Rights groups fear that the UK authorities will abuse the new Mental Health Act to detain people against their will just because they are perceived as awkward or because their religious or cultural beliefs are not regarded as acceptable by the government of the day, Britain's premier medical journal Lancet reported today.

The revised bill, which became law on 4 July this year, introduced community treatment orders (CTOs), which allows the government powers to force people with a history of mental illness to forcibly treated.

But patients' rights groups have pointed out that the government could use these powers to commit human-rights abuses, especially if CTOs are issued too widely.

Human Rights Lawyers have cast doubts about the bill's compliance with the Human Rights Act.

"In particular the Bill fails to provide for exclusions from the wide definition of mental disorder and fails to restrict the imposition of community treatment orders to a small and tightly defined group of patients - and is likely to be challenged under the Human Rights Act", Fiona Woolf, Law Society President, said. "The Law Society will continue to campaign for a new Mental Health Act that is both humane and effective."

The bill was also criticised as a missed opportunity to to achieve a modern and humane new Mental Health Act.

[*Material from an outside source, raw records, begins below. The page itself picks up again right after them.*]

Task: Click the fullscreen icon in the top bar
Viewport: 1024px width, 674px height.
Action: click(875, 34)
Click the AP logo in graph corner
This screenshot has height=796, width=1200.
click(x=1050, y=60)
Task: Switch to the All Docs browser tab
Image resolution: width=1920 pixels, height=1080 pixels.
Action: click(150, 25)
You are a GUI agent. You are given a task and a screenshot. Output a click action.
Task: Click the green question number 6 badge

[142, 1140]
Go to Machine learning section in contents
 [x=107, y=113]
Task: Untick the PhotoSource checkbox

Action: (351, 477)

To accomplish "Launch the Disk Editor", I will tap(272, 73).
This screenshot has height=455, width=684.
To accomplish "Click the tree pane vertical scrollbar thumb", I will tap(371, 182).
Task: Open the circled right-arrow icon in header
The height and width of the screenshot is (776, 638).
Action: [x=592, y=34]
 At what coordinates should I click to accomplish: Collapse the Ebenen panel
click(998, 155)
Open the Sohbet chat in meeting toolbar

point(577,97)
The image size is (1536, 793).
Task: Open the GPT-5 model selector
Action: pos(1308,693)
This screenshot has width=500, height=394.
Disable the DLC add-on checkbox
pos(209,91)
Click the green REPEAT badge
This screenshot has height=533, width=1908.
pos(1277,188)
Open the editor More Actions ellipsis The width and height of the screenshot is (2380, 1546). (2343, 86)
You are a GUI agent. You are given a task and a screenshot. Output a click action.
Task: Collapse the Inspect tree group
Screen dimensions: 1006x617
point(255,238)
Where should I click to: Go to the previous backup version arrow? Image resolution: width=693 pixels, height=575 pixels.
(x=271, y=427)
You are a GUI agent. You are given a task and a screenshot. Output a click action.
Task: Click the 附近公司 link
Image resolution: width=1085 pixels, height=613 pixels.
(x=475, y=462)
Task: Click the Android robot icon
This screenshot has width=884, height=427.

"It has failed to heed the evidence about the risks of significant over-use of community treatment orders and the excessive powers the Bill gives to clinicians," Andy Bell of the Mental Health Alliance said. "And it treats people with mental health problems as second class citizens by allowing treatment to be imposed on those who are able to make rational decisions for themselves."

Minority groups have also voiced their concerns that CTOs will be used to discriminate against them.

"The law already disproportionately impacts people from black and minority ethnic communities," Marcel Vige, chair of the National Black and Minority Ethnic Mental Health Network, said. "We are disappointed that the Government has chosen to press ahead with the Bill in its current form despite evidence that it is likely to make the situation far worse. The Commission for Racial Equality has stated unequivocally its belief that the Government has failed in its duty to properly assess the degree to which the legislation will have differential impacts on different ethnic groups."

But the government's mental health czar criticised the opponents of the bill.

“That was never the intention, but that suspicion ran deep and it was not helped by the people who ran the campaign against the Bill who kept accusing the government of having these devious motives”, Louis Appleby said.